Les rumeurs faisant état de la disparition des organes génitaux continuent de prendre de l’ampleur dans l’opinion à Bukavu et ses environs, particulièrement à travers les réseaux sociaux.
Plusieurs vidéos devenues virales sur différentes plateformes présentent des personnes poursuivies par la clameur publique sous prétexte qu’elles auraient occasionné la disparition des organes génitaux dans les trois communes de la ville de Bukavu.
Radio Maendeleo s’est penchée sur la question.
Tout a commencé dans la commune d’Ibanda, plus précisément au quartier Nyalukemba. Un jeune vendeur de crédits prépayés s’est plaint publiquement, accusant un acheteur d’avoir provoqué la disparition de son organe génital.
Cette accusation a alors suscité la curiosité de plusieurs personnes qui, sans trop réfléchir, s’en sont prises au présumé auteur. C’est seulement grâce à l’intervention du chef de quartier et des services de renseignements que celui-ci a été sauvé.
Tout contrôle fait, il ressort que l’organe génital jugé disparu était toujours en place, a confirmé le chef de quartier Nyalukemba, Kajibwami Cheru Makila.
De nouvelles vidéos ont été partagées, indiquant que des faits similaires se seraient produits à Panzi, à Kadutu et à Bagira.
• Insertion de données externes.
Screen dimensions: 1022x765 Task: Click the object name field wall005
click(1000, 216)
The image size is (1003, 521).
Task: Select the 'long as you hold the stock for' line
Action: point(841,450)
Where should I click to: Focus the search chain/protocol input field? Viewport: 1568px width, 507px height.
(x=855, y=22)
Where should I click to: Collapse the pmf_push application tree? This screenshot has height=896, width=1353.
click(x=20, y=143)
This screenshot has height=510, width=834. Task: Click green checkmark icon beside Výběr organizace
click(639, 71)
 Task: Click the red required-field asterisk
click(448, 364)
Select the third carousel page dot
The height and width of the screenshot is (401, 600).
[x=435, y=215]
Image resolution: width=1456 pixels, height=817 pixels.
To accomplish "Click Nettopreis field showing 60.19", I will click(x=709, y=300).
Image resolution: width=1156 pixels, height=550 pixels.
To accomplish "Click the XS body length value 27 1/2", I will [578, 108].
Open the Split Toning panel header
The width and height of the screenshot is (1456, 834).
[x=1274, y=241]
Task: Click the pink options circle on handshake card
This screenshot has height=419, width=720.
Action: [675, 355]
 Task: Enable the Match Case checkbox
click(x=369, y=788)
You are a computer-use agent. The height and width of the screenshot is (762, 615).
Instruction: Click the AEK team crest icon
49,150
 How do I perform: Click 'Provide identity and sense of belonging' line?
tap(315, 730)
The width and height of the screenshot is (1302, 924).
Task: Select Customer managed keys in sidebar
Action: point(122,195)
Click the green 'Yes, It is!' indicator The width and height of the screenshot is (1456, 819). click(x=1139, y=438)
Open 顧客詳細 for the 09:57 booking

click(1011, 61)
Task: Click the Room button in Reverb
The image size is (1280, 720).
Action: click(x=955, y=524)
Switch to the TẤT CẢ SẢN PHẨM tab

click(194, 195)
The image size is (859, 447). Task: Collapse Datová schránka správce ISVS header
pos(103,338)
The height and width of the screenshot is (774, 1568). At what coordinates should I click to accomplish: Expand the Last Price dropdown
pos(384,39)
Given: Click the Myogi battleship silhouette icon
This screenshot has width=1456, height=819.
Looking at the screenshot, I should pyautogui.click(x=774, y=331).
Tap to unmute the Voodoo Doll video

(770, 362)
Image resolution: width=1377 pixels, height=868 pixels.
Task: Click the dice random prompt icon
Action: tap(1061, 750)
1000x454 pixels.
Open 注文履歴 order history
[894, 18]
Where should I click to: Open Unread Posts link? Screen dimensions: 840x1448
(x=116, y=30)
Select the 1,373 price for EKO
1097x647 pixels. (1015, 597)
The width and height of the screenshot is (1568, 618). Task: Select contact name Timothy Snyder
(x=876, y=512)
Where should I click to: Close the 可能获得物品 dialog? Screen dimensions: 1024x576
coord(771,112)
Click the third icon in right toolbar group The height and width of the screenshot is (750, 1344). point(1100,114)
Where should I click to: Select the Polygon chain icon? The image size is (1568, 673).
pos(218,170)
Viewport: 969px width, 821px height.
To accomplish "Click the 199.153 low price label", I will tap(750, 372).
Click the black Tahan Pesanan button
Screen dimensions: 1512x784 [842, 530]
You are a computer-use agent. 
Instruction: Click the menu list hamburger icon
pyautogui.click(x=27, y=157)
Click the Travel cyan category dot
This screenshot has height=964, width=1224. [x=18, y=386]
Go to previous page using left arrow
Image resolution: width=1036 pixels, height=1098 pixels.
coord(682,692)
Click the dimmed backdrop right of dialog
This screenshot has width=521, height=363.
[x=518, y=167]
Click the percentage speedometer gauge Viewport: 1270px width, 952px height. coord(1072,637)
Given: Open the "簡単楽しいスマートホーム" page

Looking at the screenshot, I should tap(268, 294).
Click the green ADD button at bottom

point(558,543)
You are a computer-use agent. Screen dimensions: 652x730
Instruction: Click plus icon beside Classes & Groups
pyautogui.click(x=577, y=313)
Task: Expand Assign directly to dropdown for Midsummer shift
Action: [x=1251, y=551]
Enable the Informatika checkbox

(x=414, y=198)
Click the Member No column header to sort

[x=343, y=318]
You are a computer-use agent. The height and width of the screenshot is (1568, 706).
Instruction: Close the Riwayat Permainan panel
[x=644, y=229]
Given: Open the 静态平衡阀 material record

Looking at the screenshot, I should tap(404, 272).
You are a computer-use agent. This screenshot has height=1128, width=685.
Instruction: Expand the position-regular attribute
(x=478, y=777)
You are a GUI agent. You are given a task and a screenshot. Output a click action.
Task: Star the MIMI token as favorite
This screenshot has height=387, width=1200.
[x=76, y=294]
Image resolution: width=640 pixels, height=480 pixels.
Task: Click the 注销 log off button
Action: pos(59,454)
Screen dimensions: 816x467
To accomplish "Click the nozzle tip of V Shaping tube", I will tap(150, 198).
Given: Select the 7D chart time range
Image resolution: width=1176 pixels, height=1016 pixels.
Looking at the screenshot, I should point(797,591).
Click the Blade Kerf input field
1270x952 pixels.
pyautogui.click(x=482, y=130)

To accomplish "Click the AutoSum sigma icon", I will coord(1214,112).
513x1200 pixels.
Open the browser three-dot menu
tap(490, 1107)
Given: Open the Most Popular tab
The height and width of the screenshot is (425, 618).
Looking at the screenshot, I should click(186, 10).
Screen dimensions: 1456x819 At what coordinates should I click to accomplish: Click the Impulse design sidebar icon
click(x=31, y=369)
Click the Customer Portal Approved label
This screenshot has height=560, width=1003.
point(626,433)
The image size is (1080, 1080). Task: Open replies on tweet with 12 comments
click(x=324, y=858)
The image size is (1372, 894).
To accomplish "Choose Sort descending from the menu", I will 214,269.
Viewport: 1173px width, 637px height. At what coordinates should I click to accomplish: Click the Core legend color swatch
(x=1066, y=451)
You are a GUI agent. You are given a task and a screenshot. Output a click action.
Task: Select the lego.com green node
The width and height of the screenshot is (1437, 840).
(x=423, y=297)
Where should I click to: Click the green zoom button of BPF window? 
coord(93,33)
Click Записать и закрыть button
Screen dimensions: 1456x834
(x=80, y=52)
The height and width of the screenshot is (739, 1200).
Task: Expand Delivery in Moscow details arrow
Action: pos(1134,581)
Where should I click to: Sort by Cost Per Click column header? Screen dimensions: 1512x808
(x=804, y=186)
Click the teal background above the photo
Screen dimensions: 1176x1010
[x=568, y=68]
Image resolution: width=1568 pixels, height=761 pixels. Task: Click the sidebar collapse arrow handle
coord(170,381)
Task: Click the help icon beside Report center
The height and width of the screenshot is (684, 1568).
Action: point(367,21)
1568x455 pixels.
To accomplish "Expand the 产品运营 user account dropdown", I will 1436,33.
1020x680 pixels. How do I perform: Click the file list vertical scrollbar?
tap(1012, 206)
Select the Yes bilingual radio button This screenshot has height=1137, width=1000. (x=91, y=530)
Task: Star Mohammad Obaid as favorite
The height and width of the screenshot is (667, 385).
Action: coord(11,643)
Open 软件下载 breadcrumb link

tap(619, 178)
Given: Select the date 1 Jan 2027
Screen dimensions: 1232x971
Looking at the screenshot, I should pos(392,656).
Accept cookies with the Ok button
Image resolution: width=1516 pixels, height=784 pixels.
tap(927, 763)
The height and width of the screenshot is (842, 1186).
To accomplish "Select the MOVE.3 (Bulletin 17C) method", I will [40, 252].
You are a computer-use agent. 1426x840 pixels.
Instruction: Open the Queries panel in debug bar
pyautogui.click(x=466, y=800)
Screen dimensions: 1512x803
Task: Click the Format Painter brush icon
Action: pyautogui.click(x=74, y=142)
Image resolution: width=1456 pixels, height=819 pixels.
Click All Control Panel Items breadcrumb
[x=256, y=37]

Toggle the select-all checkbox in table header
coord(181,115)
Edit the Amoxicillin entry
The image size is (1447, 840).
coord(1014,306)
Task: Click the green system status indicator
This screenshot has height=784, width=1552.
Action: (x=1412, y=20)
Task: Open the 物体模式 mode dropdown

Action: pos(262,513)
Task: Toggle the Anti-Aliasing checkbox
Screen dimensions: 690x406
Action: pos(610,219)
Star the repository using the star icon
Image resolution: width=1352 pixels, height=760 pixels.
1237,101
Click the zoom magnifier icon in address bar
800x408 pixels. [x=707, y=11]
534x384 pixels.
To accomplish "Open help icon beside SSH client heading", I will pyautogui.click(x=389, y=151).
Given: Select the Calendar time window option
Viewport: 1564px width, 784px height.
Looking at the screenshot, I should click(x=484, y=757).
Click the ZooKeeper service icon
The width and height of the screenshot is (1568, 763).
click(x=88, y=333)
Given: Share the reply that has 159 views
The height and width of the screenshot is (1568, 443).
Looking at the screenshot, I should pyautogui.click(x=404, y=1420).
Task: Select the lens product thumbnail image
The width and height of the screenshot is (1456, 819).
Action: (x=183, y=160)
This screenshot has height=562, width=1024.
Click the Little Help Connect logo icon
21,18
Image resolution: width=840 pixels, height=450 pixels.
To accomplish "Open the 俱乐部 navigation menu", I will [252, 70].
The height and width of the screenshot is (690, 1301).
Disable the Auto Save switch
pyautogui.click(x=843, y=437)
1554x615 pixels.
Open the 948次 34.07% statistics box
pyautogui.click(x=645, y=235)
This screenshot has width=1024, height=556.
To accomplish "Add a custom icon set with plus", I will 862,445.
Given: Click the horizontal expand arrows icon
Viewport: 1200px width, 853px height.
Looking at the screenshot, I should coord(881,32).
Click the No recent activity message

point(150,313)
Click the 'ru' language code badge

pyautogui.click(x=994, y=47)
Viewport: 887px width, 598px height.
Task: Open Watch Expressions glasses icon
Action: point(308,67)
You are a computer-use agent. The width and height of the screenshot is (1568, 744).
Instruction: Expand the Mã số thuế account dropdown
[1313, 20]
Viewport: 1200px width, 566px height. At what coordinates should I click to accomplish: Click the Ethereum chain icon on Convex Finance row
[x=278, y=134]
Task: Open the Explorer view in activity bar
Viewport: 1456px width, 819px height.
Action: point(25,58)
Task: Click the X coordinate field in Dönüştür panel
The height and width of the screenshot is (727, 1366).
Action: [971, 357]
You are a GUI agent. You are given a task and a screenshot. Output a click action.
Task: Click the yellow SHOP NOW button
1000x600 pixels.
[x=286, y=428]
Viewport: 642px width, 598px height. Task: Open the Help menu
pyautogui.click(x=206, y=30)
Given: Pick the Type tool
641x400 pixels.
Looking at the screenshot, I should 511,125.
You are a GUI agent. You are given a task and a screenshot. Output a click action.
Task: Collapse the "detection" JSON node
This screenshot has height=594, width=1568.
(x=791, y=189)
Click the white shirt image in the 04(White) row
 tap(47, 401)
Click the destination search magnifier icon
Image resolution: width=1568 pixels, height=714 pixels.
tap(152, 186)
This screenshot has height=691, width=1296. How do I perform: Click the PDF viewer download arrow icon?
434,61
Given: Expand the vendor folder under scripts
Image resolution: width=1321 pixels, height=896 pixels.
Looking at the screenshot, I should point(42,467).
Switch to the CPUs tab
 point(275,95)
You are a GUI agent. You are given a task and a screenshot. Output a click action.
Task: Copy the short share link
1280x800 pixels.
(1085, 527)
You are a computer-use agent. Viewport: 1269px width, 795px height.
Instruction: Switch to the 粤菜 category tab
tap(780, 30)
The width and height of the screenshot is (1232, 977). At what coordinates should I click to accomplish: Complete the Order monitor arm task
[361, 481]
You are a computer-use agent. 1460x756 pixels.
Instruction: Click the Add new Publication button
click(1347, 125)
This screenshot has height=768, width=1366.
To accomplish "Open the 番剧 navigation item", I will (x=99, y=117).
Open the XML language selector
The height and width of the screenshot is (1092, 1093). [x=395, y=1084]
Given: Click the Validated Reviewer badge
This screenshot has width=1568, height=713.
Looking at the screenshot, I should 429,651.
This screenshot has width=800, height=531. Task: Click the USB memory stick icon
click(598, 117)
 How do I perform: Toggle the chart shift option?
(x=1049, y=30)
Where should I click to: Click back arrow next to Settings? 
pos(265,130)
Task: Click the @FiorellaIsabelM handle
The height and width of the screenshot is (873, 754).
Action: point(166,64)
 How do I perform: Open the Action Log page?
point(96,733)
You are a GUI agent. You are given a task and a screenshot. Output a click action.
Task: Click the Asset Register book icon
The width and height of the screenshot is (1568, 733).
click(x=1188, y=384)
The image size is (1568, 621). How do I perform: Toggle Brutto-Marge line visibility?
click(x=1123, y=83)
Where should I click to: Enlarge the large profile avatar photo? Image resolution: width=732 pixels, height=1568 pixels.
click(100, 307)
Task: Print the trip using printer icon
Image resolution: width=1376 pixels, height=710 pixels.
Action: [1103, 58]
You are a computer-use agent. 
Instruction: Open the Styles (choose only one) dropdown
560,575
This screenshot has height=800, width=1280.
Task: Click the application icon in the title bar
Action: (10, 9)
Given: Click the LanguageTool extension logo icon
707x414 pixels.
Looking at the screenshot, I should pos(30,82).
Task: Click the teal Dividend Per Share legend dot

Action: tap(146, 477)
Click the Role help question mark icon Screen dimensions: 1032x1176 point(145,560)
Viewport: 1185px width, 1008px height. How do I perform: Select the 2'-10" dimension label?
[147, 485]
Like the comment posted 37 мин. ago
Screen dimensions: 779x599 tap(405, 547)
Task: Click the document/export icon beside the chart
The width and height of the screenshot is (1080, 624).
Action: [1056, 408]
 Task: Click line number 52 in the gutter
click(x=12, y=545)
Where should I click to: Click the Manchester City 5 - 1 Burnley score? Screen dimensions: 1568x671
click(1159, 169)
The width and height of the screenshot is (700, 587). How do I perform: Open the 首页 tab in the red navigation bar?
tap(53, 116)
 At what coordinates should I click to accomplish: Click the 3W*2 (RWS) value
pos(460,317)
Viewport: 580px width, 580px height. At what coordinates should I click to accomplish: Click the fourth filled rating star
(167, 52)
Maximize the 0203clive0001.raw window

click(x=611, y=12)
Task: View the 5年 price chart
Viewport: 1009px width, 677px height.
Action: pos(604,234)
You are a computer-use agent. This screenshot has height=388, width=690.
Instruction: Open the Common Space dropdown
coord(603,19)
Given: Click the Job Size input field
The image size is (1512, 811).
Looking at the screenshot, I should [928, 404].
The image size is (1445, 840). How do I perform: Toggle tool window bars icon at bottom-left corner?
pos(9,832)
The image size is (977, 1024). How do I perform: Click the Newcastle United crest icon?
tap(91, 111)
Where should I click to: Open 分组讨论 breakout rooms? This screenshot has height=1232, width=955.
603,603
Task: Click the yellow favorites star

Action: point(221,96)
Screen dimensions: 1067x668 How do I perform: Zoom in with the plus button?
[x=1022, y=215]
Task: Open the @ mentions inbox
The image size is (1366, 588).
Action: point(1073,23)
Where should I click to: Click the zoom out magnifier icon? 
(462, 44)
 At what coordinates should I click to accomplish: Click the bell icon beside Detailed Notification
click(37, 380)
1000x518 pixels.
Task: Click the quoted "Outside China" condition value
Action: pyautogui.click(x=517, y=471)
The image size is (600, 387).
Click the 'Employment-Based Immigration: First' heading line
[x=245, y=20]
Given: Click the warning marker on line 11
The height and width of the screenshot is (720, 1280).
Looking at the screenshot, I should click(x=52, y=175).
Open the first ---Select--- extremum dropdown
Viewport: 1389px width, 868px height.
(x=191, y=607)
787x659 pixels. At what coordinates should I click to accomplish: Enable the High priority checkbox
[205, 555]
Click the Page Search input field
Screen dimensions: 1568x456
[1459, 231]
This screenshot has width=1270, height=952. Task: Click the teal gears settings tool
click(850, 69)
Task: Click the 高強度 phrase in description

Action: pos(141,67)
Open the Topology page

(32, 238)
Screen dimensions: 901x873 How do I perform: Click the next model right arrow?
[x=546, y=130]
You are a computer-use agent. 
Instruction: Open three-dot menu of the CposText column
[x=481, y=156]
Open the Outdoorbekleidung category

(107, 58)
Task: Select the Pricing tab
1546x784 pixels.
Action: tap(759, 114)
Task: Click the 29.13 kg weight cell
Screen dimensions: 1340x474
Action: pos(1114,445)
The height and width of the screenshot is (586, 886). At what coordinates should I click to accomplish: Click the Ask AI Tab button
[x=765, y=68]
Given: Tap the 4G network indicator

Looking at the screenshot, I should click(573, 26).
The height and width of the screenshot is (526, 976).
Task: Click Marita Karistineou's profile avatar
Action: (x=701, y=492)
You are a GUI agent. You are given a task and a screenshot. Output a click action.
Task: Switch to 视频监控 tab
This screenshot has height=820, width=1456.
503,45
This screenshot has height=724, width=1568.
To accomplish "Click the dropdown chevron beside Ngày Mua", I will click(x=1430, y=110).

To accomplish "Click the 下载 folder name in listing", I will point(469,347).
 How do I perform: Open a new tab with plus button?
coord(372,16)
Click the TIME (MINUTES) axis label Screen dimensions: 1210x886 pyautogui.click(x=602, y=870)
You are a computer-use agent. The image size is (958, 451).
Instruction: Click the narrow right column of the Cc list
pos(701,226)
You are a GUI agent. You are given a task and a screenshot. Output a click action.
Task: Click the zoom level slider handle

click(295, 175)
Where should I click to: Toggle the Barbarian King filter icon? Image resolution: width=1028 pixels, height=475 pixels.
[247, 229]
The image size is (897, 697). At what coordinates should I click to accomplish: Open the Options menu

Pour le chef adjoint du quartier Panzi, Christophe Itongwa, il s’agit d’informations mensongères propagées uniquement sur les réseaux sociaux.
Même situation pour le cas de Kadutu, indiquent des sources de la société civile locale.
Au quartier Mulambula dans la commune de Bagira, une autre personne a échappé de justesse après avoir été accusée d’avoir occasionné la disparition de l’organe génital de son prochain.
Toute vérification faite, il s’agit plutôt d’un manutentionnaire à Kalengera. Celui-ci voulait échapper aux personnes qui lui réclamaient le paiement d’un crédit, mais il s’est vu accuser d’avoir fait disparaître un organe sexuel par l’un de ses créanciers.
Dans la débandade, explique un cadre de base, le jeune homme a été pris à partie jusqu’à être grièvement blessé avant d’être sauvé de justesse puis amené à l’hôpital où il poursuit les soins.
Pour Jean Moreau Tabibu, animateur au groupe Jérémie, ce phénomène serait dû à la jalousie, à la haine, à la manipulation de masse et au manque de justice.
Il estime qu’à force d’être témoin des affres de la guerre, la population serait en train de chercher un moyen de distraction pour oublier la période qu’elle traverse, mais prévient que cette attitude brise la cohésion sociale, divise les familles et détériore les relations entre les individus, d’où l’appel à plus de responsabilité et de retenue.
De son côté, le président faisant fonction du bureau de coordination de la société civile du Sud-Kivu, Sammy Jean Takimbula, fustige ce genre d’agissements. Il rappelle que jusque-là, aucun scientifique n’a prouvé qu’il est possible de retirer l’organe génital de quelqu’un. Il appelle la population à faire preuve de retenue.
Il appelle également la population de Bukavu au calme et à toujours associer les autorités compétentes afin de mettre la main sur les personnes qui propagent ces fausses informations.